- _TASK INPUTS_:
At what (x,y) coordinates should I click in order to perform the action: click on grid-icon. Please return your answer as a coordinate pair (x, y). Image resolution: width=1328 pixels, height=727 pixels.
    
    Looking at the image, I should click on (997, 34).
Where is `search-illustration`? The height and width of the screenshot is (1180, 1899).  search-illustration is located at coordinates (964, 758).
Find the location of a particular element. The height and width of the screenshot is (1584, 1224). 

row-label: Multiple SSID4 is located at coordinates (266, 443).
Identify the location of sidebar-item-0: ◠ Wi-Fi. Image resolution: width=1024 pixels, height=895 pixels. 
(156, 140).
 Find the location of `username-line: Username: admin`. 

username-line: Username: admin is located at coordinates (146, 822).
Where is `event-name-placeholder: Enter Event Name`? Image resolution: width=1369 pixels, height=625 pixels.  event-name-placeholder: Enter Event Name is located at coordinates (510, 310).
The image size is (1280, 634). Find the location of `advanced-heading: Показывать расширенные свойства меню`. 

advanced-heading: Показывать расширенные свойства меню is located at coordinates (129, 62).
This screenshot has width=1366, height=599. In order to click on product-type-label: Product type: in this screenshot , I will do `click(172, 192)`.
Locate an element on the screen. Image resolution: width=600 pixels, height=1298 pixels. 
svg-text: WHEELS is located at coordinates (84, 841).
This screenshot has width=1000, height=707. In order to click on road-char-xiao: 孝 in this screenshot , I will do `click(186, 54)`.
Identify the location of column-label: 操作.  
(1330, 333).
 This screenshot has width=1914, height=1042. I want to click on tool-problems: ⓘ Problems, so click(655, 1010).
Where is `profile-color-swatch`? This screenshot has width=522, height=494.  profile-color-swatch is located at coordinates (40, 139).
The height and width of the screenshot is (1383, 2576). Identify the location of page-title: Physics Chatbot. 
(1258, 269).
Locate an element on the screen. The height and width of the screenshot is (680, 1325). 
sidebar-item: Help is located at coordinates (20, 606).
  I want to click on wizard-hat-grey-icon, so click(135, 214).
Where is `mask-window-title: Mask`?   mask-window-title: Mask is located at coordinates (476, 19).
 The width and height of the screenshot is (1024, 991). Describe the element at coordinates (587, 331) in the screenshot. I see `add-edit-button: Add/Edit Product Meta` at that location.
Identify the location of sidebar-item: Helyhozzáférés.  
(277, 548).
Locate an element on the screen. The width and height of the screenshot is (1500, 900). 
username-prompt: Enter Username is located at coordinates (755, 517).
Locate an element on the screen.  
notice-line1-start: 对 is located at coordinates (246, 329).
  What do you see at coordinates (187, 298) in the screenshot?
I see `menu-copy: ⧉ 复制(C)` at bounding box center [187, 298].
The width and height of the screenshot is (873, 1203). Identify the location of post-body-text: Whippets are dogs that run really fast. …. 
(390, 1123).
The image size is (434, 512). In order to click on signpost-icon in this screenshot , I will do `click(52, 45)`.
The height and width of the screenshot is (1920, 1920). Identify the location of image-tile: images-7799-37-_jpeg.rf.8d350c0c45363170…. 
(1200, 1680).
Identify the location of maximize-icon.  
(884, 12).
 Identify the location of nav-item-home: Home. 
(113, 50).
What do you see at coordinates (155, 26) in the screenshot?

- _WRITTEN TASK_: Return the material above verbatim, starting at the line that contains "Find the location of a" and stopping after the line that contains "(277, 548).".

- _TASK RESPONSE_:
Find the location of a particular element. The height and width of the screenshot is (1584, 1224). 

row-label: Multiple SSID4 is located at coordinates (266, 443).
Identify the location of sidebar-item-0: ◠ Wi-Fi. Image resolution: width=1024 pixels, height=895 pixels. 
(156, 140).
 Find the location of `username-line: Username: admin`. 

username-line: Username: admin is located at coordinates (146, 822).
Where is `event-name-placeholder: Enter Event Name`? Image resolution: width=1369 pixels, height=625 pixels.  event-name-placeholder: Enter Event Name is located at coordinates (510, 310).
The image size is (1280, 634). Find the location of `advanced-heading: Показывать расширенные свойства меню`. 

advanced-heading: Показывать расширенные свойства меню is located at coordinates (129, 62).
This screenshot has width=1366, height=599. In order to click on product-type-label: Product type: in this screenshot , I will do `click(172, 192)`.
Locate an element on the screen. Image resolution: width=600 pixels, height=1298 pixels. 
svg-text: WHEELS is located at coordinates (84, 841).
This screenshot has width=1000, height=707. In order to click on road-char-xiao: 孝 in this screenshot , I will do `click(186, 54)`.
Identify the location of column-label: 操作.  
(1330, 333).
 This screenshot has width=1914, height=1042. I want to click on tool-problems: ⓘ Problems, so click(655, 1010).
Where is `profile-color-swatch`? This screenshot has width=522, height=494.  profile-color-swatch is located at coordinates (40, 139).
The height and width of the screenshot is (1383, 2576). Identify the location of page-title: Physics Chatbot. 
(1258, 269).
Locate an element on the screen. The height and width of the screenshot is (680, 1325). 
sidebar-item: Help is located at coordinates (20, 606).
  I want to click on wizard-hat-grey-icon, so click(135, 214).
Where is `mask-window-title: Mask`?   mask-window-title: Mask is located at coordinates (476, 19).
 The width and height of the screenshot is (1024, 991). Describe the element at coordinates (587, 331) in the screenshot. I see `add-edit-button: Add/Edit Product Meta` at that location.
Identify the location of sidebar-item: Helyhozzáférés.  
(277, 548).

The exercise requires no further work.